A sonometer wire resonates with a given tuning fork forming standing waves with five antinodes between the two bridges when a mass of 9 kg is suspended from the wire. When this mass is replaced by a mass M, the wire resonates with the same tuning fork forming three antinodes for the same positions of the bridges. The value of M is

Let L be the length of the wire between the bridges and let m be the mass per unit length of the wire.

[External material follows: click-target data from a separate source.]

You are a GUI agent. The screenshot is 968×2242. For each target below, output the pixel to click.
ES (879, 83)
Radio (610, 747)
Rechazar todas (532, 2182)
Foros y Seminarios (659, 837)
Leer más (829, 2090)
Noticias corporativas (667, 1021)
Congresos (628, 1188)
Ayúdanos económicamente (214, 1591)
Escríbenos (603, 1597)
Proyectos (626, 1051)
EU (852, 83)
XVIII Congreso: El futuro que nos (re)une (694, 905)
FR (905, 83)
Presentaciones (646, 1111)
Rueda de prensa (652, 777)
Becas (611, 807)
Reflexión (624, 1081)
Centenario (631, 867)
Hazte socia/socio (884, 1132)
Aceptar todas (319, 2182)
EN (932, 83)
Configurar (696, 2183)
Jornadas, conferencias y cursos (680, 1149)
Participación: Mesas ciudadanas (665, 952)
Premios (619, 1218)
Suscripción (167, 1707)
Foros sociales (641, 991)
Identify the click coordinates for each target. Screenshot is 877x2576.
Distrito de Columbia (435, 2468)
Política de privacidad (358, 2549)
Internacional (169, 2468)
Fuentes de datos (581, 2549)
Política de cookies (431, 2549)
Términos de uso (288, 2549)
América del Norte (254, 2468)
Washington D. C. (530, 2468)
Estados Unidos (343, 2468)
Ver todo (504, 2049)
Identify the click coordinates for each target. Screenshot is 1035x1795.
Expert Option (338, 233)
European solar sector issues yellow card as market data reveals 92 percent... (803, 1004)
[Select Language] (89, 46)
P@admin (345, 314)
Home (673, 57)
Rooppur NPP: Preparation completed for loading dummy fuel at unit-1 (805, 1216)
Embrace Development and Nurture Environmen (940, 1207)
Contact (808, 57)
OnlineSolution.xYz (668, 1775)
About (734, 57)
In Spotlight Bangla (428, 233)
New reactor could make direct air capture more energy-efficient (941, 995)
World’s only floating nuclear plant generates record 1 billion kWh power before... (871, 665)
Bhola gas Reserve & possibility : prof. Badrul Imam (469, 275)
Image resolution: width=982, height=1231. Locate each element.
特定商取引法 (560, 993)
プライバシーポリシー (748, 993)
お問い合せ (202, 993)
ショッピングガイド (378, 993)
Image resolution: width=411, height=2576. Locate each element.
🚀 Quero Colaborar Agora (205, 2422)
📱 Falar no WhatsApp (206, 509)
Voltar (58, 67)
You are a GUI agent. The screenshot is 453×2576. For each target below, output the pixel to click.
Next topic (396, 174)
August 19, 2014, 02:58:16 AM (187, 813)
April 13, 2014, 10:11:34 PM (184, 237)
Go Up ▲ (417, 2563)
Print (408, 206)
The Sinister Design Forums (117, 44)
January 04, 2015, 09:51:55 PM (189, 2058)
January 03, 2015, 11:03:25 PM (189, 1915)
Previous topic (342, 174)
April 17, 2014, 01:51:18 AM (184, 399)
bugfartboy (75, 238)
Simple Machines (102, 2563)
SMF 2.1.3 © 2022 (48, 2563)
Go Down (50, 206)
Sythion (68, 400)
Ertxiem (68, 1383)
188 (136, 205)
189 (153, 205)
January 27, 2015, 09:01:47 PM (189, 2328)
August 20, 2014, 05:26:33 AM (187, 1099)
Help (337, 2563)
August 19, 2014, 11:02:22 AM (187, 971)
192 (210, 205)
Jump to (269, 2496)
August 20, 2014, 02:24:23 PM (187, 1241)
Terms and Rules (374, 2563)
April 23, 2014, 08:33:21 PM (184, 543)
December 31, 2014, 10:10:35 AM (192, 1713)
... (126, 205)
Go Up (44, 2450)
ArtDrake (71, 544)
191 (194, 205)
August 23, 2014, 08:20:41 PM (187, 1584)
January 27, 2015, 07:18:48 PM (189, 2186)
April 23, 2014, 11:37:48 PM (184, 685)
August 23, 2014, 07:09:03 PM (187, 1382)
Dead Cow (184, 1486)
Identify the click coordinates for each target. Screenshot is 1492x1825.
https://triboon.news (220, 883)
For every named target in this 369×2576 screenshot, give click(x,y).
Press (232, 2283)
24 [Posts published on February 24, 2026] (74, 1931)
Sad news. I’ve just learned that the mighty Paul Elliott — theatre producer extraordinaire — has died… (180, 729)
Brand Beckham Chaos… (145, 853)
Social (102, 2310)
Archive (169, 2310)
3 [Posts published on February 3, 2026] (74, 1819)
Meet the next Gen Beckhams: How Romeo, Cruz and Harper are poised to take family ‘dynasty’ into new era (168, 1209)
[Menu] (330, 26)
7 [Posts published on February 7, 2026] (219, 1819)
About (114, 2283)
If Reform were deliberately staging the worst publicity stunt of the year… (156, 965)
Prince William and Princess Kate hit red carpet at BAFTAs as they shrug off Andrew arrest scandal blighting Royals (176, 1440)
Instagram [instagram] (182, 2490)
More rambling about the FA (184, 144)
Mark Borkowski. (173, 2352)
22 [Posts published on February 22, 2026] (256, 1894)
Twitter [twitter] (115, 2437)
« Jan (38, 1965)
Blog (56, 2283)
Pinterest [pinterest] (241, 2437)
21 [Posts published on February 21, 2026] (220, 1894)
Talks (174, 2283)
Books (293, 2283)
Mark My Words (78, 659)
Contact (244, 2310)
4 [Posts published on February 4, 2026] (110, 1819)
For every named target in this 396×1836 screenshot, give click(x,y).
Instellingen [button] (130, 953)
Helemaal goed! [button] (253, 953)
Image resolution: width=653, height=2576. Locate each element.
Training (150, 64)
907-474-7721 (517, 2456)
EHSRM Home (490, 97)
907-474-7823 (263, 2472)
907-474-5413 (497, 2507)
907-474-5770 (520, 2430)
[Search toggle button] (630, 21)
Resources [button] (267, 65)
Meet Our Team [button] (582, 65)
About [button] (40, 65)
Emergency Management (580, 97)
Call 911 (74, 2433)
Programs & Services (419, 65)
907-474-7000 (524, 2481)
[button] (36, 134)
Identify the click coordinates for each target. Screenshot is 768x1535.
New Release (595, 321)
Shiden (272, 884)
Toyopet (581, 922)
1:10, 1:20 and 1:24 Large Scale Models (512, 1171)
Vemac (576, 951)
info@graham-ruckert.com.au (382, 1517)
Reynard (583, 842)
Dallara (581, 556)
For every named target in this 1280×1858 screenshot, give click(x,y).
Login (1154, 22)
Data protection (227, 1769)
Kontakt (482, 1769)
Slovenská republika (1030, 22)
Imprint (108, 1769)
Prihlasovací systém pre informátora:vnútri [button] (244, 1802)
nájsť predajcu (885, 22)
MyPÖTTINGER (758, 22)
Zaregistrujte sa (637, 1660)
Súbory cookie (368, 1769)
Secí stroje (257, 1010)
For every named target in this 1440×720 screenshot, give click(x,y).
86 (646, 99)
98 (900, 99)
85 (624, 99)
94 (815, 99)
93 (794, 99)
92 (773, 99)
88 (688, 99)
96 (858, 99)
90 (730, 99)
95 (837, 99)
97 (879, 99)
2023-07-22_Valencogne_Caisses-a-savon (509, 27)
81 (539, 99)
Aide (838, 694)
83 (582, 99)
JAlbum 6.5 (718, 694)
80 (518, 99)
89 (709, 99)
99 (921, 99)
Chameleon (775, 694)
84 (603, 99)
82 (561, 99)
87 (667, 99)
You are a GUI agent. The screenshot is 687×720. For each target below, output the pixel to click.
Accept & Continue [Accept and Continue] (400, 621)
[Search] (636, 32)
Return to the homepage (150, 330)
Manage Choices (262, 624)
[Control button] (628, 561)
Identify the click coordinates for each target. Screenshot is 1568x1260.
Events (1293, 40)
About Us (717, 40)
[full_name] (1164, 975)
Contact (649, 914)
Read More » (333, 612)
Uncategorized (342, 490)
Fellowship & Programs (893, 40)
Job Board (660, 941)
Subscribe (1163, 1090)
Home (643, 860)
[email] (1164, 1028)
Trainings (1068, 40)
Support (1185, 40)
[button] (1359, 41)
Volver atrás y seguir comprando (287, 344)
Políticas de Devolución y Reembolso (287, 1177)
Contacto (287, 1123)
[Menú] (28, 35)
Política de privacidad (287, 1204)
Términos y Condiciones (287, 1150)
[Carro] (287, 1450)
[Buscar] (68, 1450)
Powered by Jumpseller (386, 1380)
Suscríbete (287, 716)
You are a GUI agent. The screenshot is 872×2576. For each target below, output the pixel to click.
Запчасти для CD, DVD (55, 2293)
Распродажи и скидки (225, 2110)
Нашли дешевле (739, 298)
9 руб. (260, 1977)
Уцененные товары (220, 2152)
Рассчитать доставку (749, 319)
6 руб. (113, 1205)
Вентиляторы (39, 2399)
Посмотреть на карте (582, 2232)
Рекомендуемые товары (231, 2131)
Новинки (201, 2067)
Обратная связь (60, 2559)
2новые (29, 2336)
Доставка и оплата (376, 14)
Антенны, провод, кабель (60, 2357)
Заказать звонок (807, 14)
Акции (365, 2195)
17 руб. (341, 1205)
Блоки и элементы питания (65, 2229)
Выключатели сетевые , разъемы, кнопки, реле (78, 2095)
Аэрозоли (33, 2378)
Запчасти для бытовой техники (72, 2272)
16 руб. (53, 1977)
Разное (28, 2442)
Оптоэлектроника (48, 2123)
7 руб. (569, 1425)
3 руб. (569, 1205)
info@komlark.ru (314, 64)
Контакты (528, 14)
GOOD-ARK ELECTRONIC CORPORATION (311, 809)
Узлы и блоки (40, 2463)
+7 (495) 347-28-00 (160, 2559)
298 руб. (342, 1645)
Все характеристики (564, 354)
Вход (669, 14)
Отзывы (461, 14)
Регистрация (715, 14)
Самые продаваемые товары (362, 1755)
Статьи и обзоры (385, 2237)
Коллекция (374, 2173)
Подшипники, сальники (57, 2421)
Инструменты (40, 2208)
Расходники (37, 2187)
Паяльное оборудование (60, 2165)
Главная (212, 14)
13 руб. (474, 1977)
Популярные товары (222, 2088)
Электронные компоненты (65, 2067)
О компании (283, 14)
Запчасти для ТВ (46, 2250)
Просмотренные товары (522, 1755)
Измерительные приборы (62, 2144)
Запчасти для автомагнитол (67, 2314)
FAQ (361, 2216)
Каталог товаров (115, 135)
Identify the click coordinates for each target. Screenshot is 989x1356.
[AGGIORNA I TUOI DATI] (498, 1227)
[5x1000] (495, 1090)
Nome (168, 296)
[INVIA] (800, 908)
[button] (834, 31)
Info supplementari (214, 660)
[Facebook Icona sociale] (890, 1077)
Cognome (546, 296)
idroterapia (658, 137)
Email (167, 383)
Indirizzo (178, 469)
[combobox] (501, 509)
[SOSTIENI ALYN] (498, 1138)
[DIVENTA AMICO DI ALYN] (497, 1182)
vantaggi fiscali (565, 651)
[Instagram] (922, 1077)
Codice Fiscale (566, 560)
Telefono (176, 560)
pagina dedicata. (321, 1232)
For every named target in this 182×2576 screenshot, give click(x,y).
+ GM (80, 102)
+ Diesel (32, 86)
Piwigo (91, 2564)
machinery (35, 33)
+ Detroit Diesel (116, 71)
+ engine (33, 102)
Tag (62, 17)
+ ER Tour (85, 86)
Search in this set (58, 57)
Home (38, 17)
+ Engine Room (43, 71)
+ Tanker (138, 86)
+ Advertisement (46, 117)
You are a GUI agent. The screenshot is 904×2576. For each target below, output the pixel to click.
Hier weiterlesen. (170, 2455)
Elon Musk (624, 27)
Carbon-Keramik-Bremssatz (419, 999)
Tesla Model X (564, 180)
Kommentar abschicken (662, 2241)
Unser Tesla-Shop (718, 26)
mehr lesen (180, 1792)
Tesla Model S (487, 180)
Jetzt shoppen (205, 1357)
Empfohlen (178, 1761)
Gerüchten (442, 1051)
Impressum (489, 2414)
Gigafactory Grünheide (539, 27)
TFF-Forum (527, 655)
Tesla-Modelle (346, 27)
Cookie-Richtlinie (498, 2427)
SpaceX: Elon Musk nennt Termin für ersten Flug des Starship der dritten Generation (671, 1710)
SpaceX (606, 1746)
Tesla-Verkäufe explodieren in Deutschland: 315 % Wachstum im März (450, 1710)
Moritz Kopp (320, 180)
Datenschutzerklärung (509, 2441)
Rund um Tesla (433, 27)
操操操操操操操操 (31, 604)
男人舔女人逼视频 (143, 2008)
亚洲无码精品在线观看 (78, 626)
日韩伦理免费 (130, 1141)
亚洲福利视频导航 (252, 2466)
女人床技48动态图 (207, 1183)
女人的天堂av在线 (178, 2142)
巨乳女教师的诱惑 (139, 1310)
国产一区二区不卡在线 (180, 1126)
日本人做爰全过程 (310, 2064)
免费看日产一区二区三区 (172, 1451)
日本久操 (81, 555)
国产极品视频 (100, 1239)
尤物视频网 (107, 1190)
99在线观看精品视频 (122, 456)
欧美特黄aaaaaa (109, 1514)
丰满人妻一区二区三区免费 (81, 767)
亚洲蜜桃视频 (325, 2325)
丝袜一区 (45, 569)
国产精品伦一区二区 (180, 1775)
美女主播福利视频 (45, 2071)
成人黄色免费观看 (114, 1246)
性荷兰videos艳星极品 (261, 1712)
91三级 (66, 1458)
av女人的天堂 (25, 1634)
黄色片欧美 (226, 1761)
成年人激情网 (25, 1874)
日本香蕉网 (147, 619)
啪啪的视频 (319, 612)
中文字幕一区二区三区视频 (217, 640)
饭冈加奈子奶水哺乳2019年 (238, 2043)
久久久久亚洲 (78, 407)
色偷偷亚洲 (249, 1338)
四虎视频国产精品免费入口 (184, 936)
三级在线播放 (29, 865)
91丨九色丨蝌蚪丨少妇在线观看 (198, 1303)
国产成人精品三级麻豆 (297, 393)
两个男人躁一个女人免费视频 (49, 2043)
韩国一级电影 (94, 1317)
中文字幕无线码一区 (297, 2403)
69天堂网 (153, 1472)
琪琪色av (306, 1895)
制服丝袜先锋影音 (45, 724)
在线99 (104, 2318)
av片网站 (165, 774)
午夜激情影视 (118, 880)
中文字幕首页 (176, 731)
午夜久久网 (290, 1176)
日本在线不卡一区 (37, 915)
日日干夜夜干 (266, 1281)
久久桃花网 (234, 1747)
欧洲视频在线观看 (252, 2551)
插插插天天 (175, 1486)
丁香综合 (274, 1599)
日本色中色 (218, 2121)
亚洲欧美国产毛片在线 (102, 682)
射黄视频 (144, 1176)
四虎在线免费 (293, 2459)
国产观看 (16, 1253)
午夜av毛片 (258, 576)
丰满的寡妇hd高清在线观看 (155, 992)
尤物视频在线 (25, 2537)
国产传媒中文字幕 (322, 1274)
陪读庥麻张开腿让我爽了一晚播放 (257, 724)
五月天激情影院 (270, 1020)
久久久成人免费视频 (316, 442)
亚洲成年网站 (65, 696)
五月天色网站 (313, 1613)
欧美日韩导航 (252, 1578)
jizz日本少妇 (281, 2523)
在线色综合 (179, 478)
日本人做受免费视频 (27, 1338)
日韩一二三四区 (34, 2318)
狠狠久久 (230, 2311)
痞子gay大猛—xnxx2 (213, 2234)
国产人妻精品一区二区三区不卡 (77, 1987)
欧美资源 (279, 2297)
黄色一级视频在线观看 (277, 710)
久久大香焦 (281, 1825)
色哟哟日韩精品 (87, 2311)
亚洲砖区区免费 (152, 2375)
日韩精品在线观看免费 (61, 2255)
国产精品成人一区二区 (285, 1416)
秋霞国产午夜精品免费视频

Five antinodes on a length L implies that $\mathrm{L}=\frac{5}{2}{\mathrm{\lambda }}_1$ or ${\mathrm{\lambda }}_1=\frac{2\mathrm{L}}{5}$. Thus in this case we have

${\mathrm{v}}_1=\frac{V_1}{{\mathrm{\lambda }}_1}=\frac{5}{2\mathrm{L}}\sqrt{\frac{{\mathrm{T}}_1}{\mathrm{m}}}$, where ${\mathrm{T}}_1={\mathrm{M}}_1\mathrm{g}$

Three antinodes on a length L implies that $\mathrm{L}=\frac{3}{2}{\mathrm{\lambda }}_2$ or ${\mathrm{\lambda }}_2=\frac{2\mathrm{L}}{3}$. In this case, we have ${\mathrm{v}}_2=\frac{V_2}{{\mathrm{\lambda }}_2}=\frac{3}{2\mathrm{L}}\sqrt{\frac{{\mathrm{T}}_2}{\mathrm{m}}}$, where ${\mathrm{T}}_2={\mathrm{M}}_2\mathrm{g}$

Given ${\mathrm{v}}_1={\mathrm{v}}_2,{\mathrm{M}}_1=9\mathrm{kg}\text{ and }{\mathrm{M}}_2=\mathrm{M}$. Therefore, we have

 $\frac{5}{2\mathrm{L}}\sqrt{\frac{9\mathrm{g}}{\mathrm{m}}}=\frac{3}{2\mathrm{L}}\sqrt{\frac{\mathrm{Mg}}{\mathrm{m}}}$

which gives M = 25 kg.